Almost everyone knows – or thinks they know – something about the Borgia family, a powerful group which maneuvered for power in Renaissance Italy and are perhaps today best known for their apparent skill at poisoning, their determination to promote their own, and their overall corruption.
Among the best-known Borgias are Rodrigo Borgia, who became pope as Alexander VI; his son Cesare, who was named a cardinal by his father; and Lucrezia, Rodrigo’s daughter who was married three times and – according to legend, anyway – was particularly notorious for poisoning people.
The newest examination of the family comes in Dunant’s novel “Blood & Beauty: The Borgias,” which was released July 16. In it, Dunant tells the story of the group in a fiction format but separates the facts about the Borgias from the myths.

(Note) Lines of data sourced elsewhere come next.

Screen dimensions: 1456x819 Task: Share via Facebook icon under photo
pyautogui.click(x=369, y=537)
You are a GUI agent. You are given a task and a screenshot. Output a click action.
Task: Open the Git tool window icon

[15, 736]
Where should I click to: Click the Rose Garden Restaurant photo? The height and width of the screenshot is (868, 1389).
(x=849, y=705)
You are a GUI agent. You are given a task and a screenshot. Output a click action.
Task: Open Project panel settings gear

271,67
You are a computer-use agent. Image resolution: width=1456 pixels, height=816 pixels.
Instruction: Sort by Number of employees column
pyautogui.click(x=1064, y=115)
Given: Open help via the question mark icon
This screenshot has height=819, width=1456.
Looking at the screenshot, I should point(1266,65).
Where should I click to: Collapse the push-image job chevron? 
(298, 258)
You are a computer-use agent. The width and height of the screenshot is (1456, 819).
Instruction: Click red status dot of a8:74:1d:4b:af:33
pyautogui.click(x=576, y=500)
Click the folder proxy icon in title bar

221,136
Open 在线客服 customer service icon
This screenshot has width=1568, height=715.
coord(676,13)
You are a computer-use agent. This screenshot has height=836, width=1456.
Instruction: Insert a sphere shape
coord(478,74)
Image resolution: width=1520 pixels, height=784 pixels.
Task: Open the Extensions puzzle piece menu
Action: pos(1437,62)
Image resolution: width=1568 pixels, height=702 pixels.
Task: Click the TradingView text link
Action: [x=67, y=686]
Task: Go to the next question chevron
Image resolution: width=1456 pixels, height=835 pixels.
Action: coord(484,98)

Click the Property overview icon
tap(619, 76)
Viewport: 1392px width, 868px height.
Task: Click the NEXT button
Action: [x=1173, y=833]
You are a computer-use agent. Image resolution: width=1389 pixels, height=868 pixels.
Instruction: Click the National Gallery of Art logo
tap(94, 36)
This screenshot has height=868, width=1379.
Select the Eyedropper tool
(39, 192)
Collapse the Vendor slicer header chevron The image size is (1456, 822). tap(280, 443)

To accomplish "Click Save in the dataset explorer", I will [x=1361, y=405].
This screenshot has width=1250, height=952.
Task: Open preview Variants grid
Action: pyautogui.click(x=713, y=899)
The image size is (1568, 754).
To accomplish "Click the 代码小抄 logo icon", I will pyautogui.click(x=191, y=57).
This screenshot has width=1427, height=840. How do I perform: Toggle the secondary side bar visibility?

“Quite a lot of what we think we know about them is gossip and rumor put about by their enemies,” Dunant said during her Post interview. “The mud stuck.”
However, the Borgias weren’t innocent, either. Dunant notes that “the Borgias are as badly behaved as a lot of other people, possibly in some cases worse.” Rodrigo Borgia did use his papal role to try to put his children in positions of power.
Lucrezia's bent for poisoning people, however, was “not true,” according to the author, and contrary to some stories, she didn’t sleep with her father or brother.
“Blood,” which received positive reviews from The New York Times (writer Liesl Schillinger said Dunant “transforms the blackhearted Borgias and the conniving courtiers and cardinals of Renaissance Europe into fully rounded characters, brimming with life and lust”) and Kirkus Reviews (“Dunant’s biggest and best work to date”), among others, is only the most recent work to look at the infamous family. A Showtime series titled “The Borgias” starred Jeremy Irons as Rodrigo, beginning in 2011 and ending last month. (Seasons ran for one or two months.)
In addition, the second installment in “Assassin’s Creed” video game series, 2009’s “Assassin’s Creed II,” featured Rodrigo as one of its main villains.
No matter the form of our fascination, Dunant says the Borgias are more complicated than we once thought.
“There was a great deal more depth and nuance and subtlety and things of interest about the Borgias than our old version of how they used to be,” she said.